The Daily Value (DV) is different from the Recommended Dietary Allowance (RDA) in that the RDA represents the recommended nutrient intake that varies across different genders and ages, while the DV is a single value for each nutrient that was selected by the FDA as representing the average healthy individual’s dietary requirement for that nutrient. This was done for the sake of uniformity – therefore the assumption of a 2000 calorie average has been accepted worldwide as the benchmark.
However, what that means is that you must keep in mind your own average daily calorie requirement, which may be more or less than 2000. In addition, for individual nutrients like Sodium, or Fat, or some vitamins, a person may need to consume greater or lesser than the 100% Daily Value due to special dietary needs. That will also call for a recalibration of how much nutrient value we are looking to get from one serving of the food product. Everyone’s requirement is different, so the Daily Value is to be used only as a benchmark that represents the average.
Here is an image of the Food Label that FDA has released for educational purposes, and will help understand the components at a glance:
Image Credits: FDA website- https://www.fda.gov/Food/IngredientsPackagingLabeling/LabelingNutrition/ucm114155.htm
Substantiating Claims – If the food carton makes a claim relating to health or nutritional value, or even about its ability to combat a certain health risk, the nutritional label must, by law, provide justification for such claims. Most common claims include “Source of fiber,’ ‘light,’ ‘low-calorie,’ ‘low-sodium,’ and so on. Typically ‘low-fat’ implies less than 3 gms of fat in every serving/portion that the food label refers to, and ‘low-calorie’ implies around 25% less calories than the ‘full-calorie’ counterpart. Examples of health claims include ‘Fortified with calcium,’ ‘Added Vitamins,’ and so on.
In addition to the label itself, a few more facts about the food product can be ascertained using the following:
- Ingredient List – This is another important section that must be simultaneously consulted with the Food Label itself. The ingredients list is arranged in the order of decreasing composition by weight (or volume), that is to say, if the list contains “Refined Flour, Corn Syrup, Lactose,” it means that the maximum part of the product is refined flour, followed by corn syrup (added sugars), and then lactose (further added sugars). Not the healthiest choice!

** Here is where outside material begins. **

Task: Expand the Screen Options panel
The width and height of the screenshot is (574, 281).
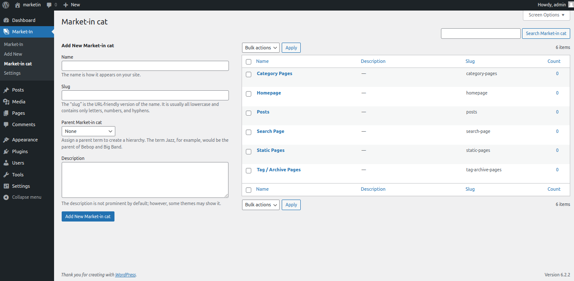Action: tap(546, 15)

- Veg/Non-Veg Symbols – The green dot in a green box indicates a vegetarian food product, while the brown dot in a brown box indicates a non-vegetarian product. As per FSSAI rules in India, the Veg/Non-Veg symbol needs to be displayed on all processed and packaged food items.

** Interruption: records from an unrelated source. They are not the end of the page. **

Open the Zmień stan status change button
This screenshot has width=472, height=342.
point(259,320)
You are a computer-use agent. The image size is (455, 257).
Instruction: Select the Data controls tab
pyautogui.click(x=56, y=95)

- Information regarding Food Additives, Preservatives, Colours – According to FSSAI regulations, this information is also to be mandatorily shown along with the Nutritional Information Label. Needless to say, foods that contain high amounts of additives and artificial flavorings should be avoided at all costs.
Endnote: Change begins with looking beyond fake promises on fancy box fronts. Start looking at the right places to learn the truth. But while food labels are really helpful in understanding nutrition and health better, not everything we buy and eat comes with labels (eg, those sold loose in kiranas etc). So, educating ourselves about the calorie content of various food items is the best way to manage our health.